[Pixel coordinate grounding data]

****************************************

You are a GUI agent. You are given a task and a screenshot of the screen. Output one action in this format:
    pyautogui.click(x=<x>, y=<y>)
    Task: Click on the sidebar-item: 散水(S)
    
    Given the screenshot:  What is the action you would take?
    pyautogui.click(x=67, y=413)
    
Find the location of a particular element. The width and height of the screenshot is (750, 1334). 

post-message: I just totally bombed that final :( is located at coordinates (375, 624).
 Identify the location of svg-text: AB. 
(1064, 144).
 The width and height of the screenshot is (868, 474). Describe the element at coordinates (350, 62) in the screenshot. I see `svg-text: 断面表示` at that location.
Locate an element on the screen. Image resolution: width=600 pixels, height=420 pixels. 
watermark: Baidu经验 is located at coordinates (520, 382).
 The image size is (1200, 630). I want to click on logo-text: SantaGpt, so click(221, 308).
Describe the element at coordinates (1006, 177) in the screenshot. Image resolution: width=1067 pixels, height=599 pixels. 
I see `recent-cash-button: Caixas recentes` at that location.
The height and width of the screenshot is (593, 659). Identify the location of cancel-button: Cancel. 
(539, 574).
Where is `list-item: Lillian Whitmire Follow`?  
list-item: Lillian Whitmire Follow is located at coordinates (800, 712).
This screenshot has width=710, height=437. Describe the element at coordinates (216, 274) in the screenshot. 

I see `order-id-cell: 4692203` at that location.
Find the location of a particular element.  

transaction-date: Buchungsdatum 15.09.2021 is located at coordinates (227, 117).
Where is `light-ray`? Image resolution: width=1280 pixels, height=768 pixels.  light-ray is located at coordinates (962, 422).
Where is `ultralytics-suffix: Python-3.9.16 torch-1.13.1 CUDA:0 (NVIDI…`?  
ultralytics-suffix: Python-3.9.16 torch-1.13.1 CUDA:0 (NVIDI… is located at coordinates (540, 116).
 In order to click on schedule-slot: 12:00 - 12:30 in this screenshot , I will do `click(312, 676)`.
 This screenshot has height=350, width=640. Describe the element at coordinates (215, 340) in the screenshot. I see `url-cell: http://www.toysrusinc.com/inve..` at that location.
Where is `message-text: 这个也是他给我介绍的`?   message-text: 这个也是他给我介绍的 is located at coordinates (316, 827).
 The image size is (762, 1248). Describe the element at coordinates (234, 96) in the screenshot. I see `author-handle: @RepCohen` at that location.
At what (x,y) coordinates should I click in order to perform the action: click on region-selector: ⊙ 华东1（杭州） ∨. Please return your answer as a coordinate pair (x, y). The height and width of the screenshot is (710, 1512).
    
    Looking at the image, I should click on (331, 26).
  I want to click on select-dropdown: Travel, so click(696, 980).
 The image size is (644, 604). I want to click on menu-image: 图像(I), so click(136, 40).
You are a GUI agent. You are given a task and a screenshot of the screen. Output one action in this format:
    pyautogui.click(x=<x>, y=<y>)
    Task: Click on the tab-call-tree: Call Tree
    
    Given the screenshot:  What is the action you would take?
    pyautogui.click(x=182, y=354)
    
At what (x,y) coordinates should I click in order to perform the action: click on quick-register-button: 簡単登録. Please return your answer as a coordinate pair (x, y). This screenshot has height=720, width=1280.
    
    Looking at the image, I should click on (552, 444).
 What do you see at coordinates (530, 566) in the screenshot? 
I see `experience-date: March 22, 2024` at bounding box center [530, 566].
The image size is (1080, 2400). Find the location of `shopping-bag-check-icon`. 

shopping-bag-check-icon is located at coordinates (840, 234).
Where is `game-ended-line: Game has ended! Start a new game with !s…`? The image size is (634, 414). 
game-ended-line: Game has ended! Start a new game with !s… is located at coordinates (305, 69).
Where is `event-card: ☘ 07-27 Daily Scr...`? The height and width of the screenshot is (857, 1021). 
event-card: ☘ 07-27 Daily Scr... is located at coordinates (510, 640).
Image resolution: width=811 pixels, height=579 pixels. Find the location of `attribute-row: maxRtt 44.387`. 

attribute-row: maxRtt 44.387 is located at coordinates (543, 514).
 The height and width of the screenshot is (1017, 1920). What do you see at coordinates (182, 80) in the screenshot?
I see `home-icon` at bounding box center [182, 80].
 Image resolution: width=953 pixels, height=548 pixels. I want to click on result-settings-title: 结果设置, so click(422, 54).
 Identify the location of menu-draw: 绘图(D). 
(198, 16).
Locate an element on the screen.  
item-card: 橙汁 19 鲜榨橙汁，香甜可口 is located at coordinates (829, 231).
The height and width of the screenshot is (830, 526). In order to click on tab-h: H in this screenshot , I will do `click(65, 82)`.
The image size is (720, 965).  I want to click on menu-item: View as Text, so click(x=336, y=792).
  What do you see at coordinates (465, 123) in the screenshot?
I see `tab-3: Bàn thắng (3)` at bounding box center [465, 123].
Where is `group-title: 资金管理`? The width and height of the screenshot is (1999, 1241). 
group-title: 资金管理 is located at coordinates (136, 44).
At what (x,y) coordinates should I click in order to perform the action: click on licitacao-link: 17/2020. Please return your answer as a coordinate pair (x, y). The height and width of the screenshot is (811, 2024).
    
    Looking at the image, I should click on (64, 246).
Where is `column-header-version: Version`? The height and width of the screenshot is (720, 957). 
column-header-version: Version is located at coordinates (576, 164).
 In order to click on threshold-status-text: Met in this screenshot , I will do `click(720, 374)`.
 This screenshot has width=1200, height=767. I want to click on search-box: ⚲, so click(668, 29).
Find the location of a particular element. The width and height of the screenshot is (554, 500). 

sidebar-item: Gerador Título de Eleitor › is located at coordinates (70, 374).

****************************************

**Activity**
Print the lines of the listing verbatim, starting at the line containing "is (811, 2024)." and ending at the final line of the listing, including both.

**Task solution**
At what (x,y) coordinates should I click in order to perform the action: click on licitacao-link: 17/2020. Please return your answer as a coordinate pair (x, y). The height and width of the screenshot is (811, 2024).
    
    Looking at the image, I should click on (64, 246).
Where is `column-header-version: Version`? The height and width of the screenshot is (720, 957). 
column-header-version: Version is located at coordinates (576, 164).
 In order to click on threshold-status-text: Met in this screenshot , I will do `click(720, 374)`.
 This screenshot has width=1200, height=767. I want to click on search-box: ⚲, so click(668, 29).
Find the location of a particular element. The width and height of the screenshot is (554, 500). 

sidebar-item: Gerador Título de Eleitor › is located at coordinates (70, 374).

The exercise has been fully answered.